Paul begins the lesson for today with the statement, “Therefore, do not let sin exercise dominion in your mortal bodies, to make you obey their passions” (Romans 6.12). “Therefore” tells us that Paul continues to set forth his argument. Let’s recap a few key points. First, we are justified by faith in our Lord Jesus Christ; when justified, we stand in right relationship with God — we stand in God’s grace. Second, just as sin and death entered the world through one man, Adam, the gift of eternal life comes through Jesus Christ. Third, having been baptized, we were baptized into Jesus’ death and resurrection so that “we too might walk in newness of life” (Romans 6.4; NRSV). And fourth, in that we walk in newness of life, we must consider ourselves “dead to sin and alive to God in Christ Jesus” (Romans 6.11).

If you are looking for a good book, I highly recommend N. T. Wright’s Paul for Everyone: Romans Part I and Part II. I have gained many insights from Wright as I have worked on this series. I especially like his treatment of Romans 6.12-23 which he divides into three sections: The Call for holy Living, the Two Types of Slavery, and Where the Two Roads Lead. Let’s briefly look at each of these.

If we are “dead to sin and alive to God in Jesus Christ,” our lives should reflect that fact.  Hence, Paul issues a “Call to Holy Living:”

Therefore, do not let sin exercise dominion in your mortal bodies, to make you obey their passions. No longer present your members to sin as instruments of wickedness, but present yourselves to God as those who have been brought from death to life, and present your members to God as instruments of righteousness. For sin will have no dominion over you, since you are not under law but under grace (Romans 6. 12-14; NRSV).


What does Paul mean by “members”? In 1 Corinthians 12, Paul says “the body does not consist of one member but of many” (Vs 14; NRSV). He goes on to speak of the hand, the ear, the eye, hearing, sense of smell, the head, the feet, etc. As members, he includes not only parts of the body, but also faculties and functions.

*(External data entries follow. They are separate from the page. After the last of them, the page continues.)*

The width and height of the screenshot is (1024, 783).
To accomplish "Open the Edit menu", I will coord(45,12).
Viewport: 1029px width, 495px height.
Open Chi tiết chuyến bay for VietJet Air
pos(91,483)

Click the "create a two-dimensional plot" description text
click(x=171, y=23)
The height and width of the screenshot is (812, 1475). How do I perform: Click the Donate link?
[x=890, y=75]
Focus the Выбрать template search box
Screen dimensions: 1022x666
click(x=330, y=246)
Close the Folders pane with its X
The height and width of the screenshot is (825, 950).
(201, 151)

When Paul speaks of “instruments of wickedness” and “instruments of righteousness,” he is employing military terminology – literally meaning “weapons of wickedness” and “arms of righteousness” (Haslam, Chris. In that we have been redeemed, we are no longer to use the members of our bodies as weapons of wickedness in service to sin, but are to use them as arms of righteousness to promote the kingdom of God. For example, we are not to use our minds to plot revenge or to exercise malice; we are to use our minds to promote peace, goodness, and wholeness. Sin is no longer to exercise dominion over us – as Paul says, and note the future tense, “For sin will have no dominion over you, since you are not under law but under grace.”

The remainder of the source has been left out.